After eight years of courtship, Britain's Prince William and his fiancée Kate Middleton will marry on Friday, April 29, in a long-awaited royal event. The future king's marriage to Middleton, a commoner, has dominated headlines since the announcement of their engagement last fall and has already been declared a national holiday in Britain. The ceremony will no doubt draw inspiration from the iconic royal wedding of William's parents, Prince Charles and Lady Diana, but in case the pair is looking to crib notes from royalty a bit farther afield, here are some noteworthy nuptials from Bhutan to Monaco. 

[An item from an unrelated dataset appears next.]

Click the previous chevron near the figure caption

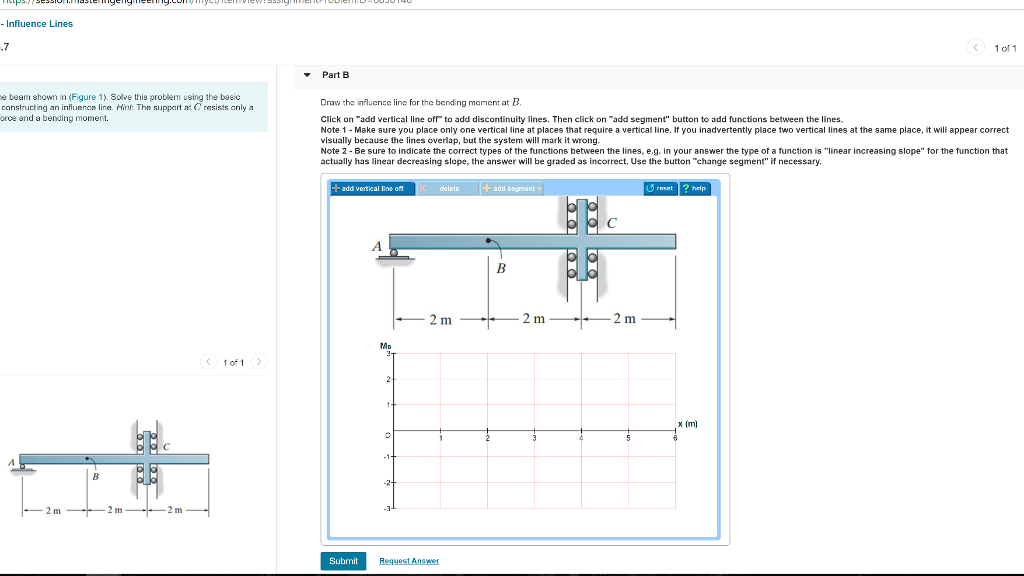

King Mswati III and Phindile Nkambule

Mswati, who received an invitation to William and Kate's wedding, is no stranger to the world of matrimony, having 14 wives of his own. The 43-year-old absolute monarch is guided by a close council of royal elders who advise and often choose the wives for their leader. Swazi tradition dictates very specific rules for the marriages of the king, including the expectation that he marry a woman from every clan in an effort to maintain relationships across Swaziland; Mswati's father, Sobhuza II, had 70 wives and 210 children. Many of the young girls whom the king has married have taken part in the traditional reed dance ceremony, called an umhlanga. During the umhlanga ceremonies, a reported 100,000 young girls dance in celebration of their chastity in front of the king, before presenting fresh-cut reeds to the Queen Mother (or "Great She-Elephant"). If the king chooses a dancer to be his bride at the ceremony, she is obliged to accept the offer.

In the past, Mswati famously enforced a ban on sex for women under age 18 in an effort to curb HIV/AIDS, but rescinded the ban just days before the marriage to his 13th wife -- 17-year-old Phindile Nkambule -- in 2005. He married his 14th wife in 2008 and now has 23 children among all his marriages.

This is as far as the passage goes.